Yellow Dog Reading with Halfe and Mosionier

Yellow Dog Reading change of date: Louise B. Halfe and Beatrice Mosionier

will now be reading Monday February 28, 7:30 PM, Yellow Dog Tavern (386 Donald next to the Carnegie Deli)

The Manitoba Writers’ Guild continues its third season of readings at the Yellow Dog Tavern featuring writers from Manitoba, Ontario, Saskatchewan, Alberta and Newfoundland in 2010-2011. Individual admission is $10.00 at the door, reservations recommended. Reservations can now be made at   or by calling 204-944-8013. The series features 20 minute readings by two authors, followed by a conversation illuminating the lives and work of the featured writers.  For a full list of readings visit:http://www.mbwriter.mb.ca/.

Beatrice Mosionier (formerly Beatrice Culleton) was born in 1949, in St. Boniface, Manitoba, Canada. She attended George Brown College (1970) in Toronto, and Banff School of Fine Arts (1983). She was raised in foster homes, as were her brother and two sisters, because of her parents’ alcoholism. Following the death of two sisters to suicide, Beatrice decided to write In Search of April Raintree. First published in 1983, it has become a Canadian classic. Beatrice is the author of several children’s book including: Spirit of the White Bison, Christopher’s Folly, and Unusual Friendships: A Little Black Cat and a Little White Rat. Her second novel, In the Shadow of Evil, was published in 2000. Her most recent book is the memoir Come Walk With Me, published by Portage and Main Press in 2009.

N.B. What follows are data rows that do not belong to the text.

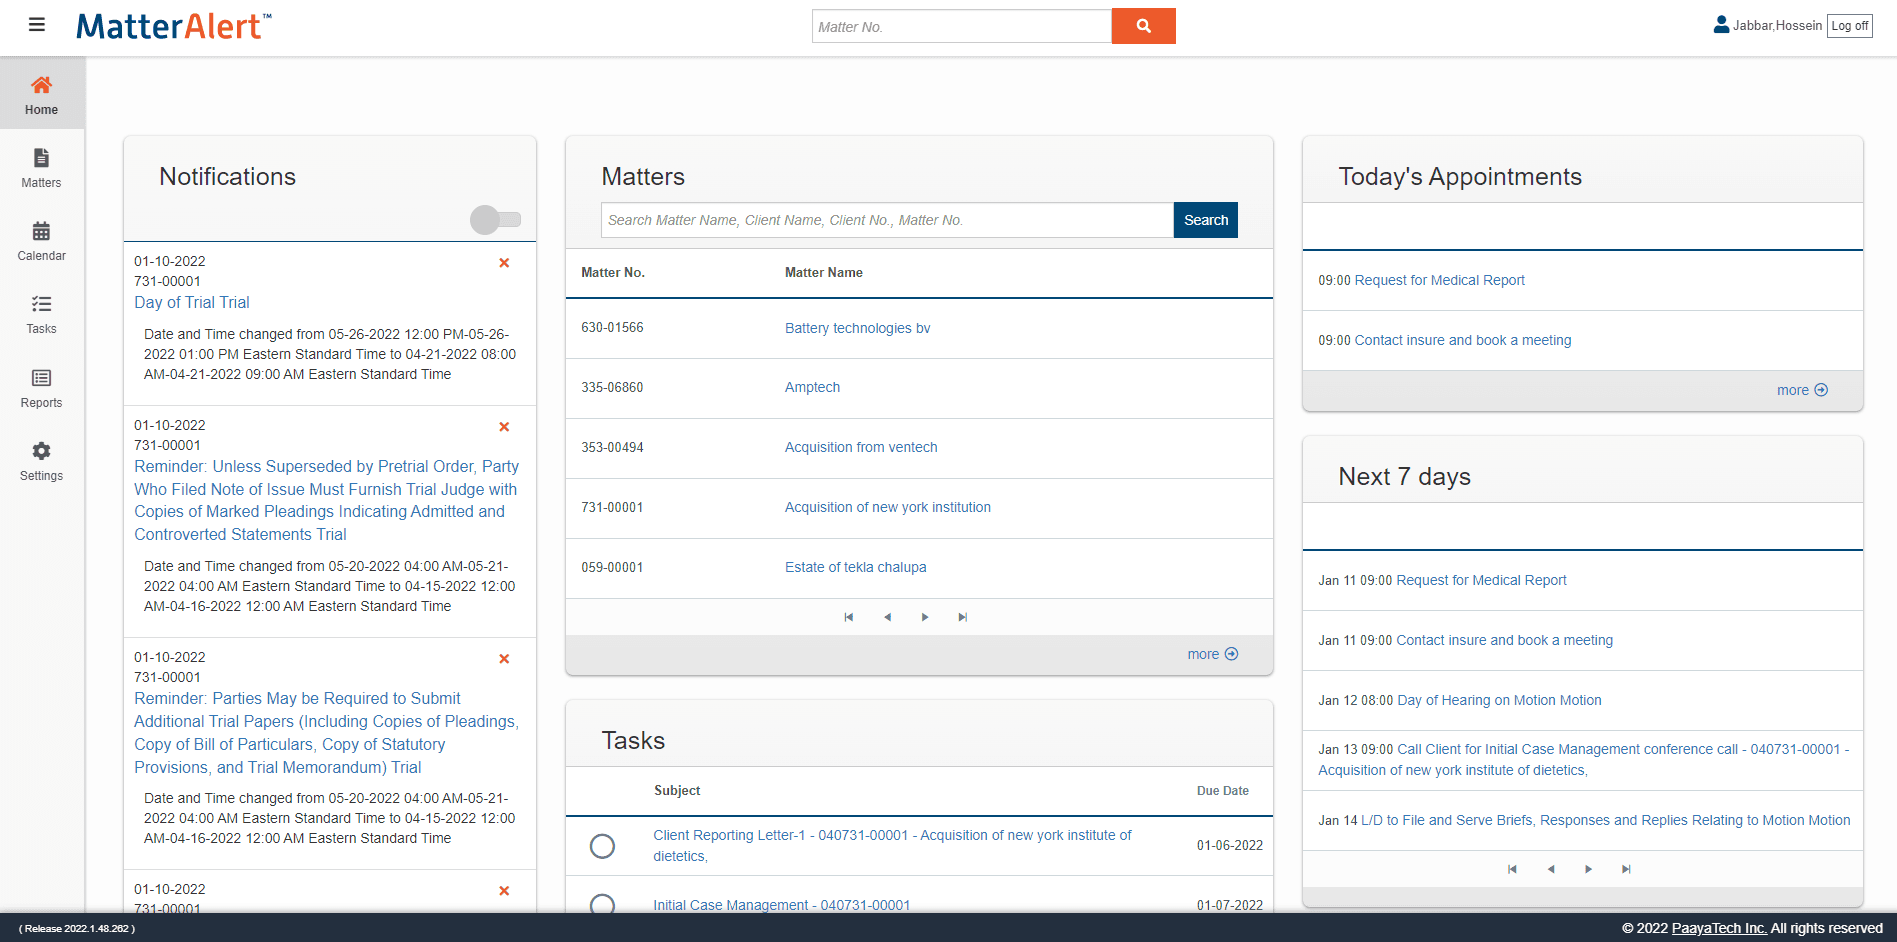Dismiss the Day of Trial notification
Viewport: 1897px width, 942px height.
tap(504, 263)
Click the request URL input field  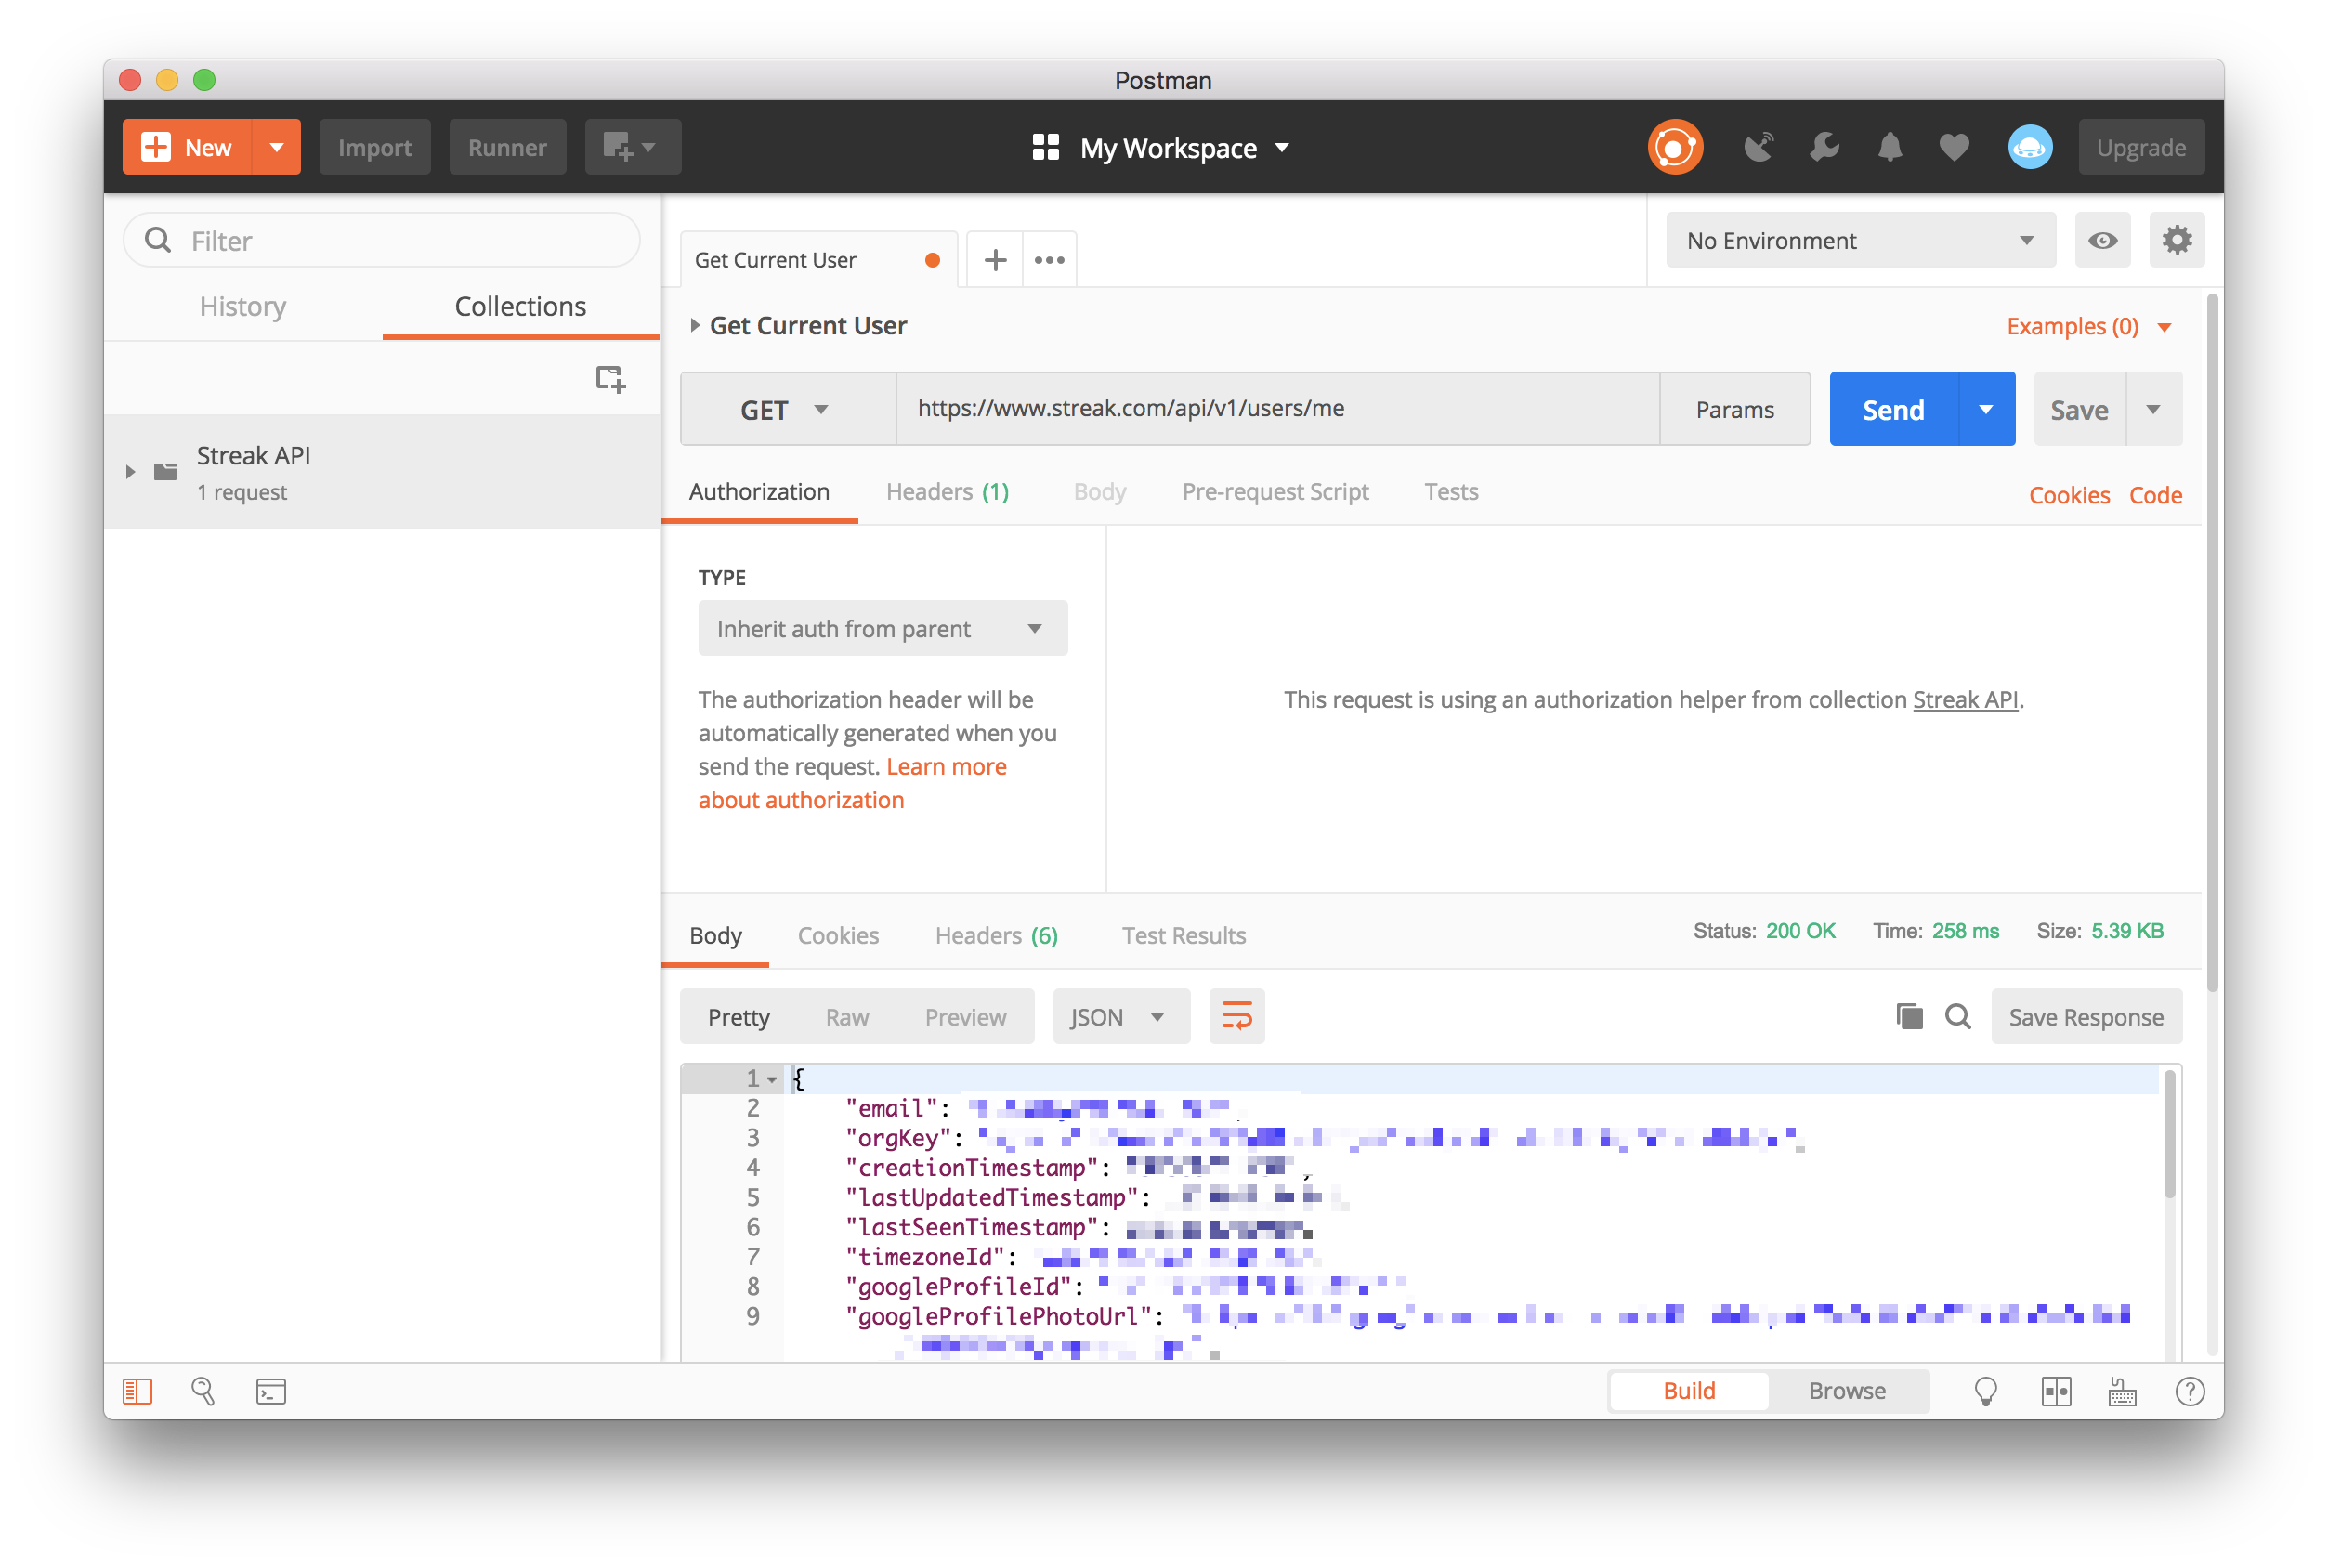(x=1277, y=409)
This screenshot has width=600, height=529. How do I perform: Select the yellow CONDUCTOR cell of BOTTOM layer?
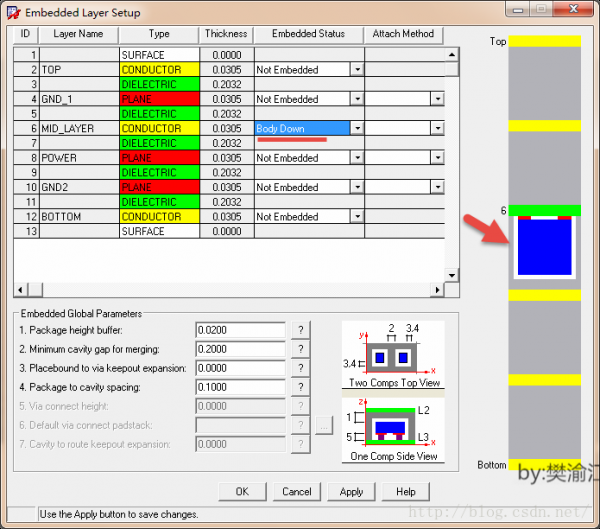tap(160, 217)
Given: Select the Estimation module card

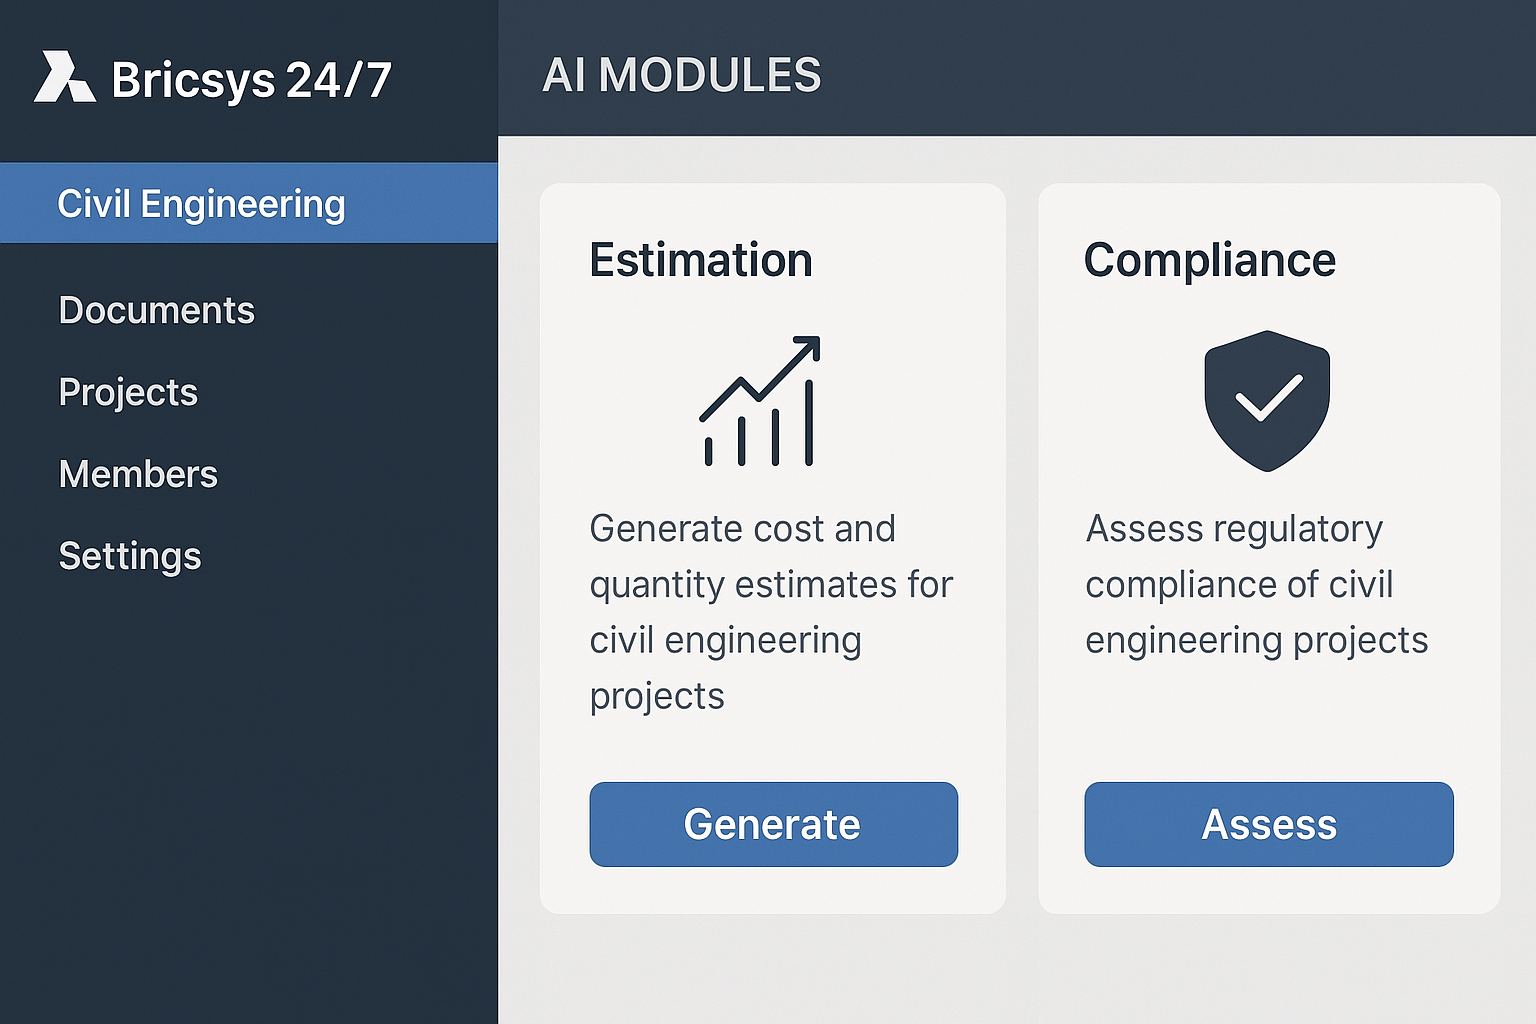Looking at the screenshot, I should 772,740.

Louise Halfe, Sky Dancer, was born in Two Hills, Alberta. She was raised on the Saddle Lake First Nation and attended Blue Quills Residential School. Halfe made her debut as a poet in Writing the Circle: Native Women of Western Canada, the acclaimed anthology of life-writings by Native women. Halfe’s first book of poetry, Bear Bones and Feathers, won the Milton Acorn Award for 1996 and was short-listed for the Spirit of Saskatchewan Award. Blue Marrow, published by McClelland and Steward in 1998, is a mixture of prose and poetry resurrecting voices from the past. Blue Marrow was short-listed for the Governor General’s Award. Louise’s third book of poetry, The Crooked Good, published in 2007 by Coteau, won the Saskatoon Book Award and the Saskatoon Publishers Award and was short listed for the Pat Lowther Memorial Award.The Crooked Good is an epic poem based on the Cree Legend of the Rolling Head, interwoven with the lives of four generations of women. Louise served as the first aboriginal Poet Laureate of Saskatchewan from 2005-2006. Her work is widely published in anthologies and magazines.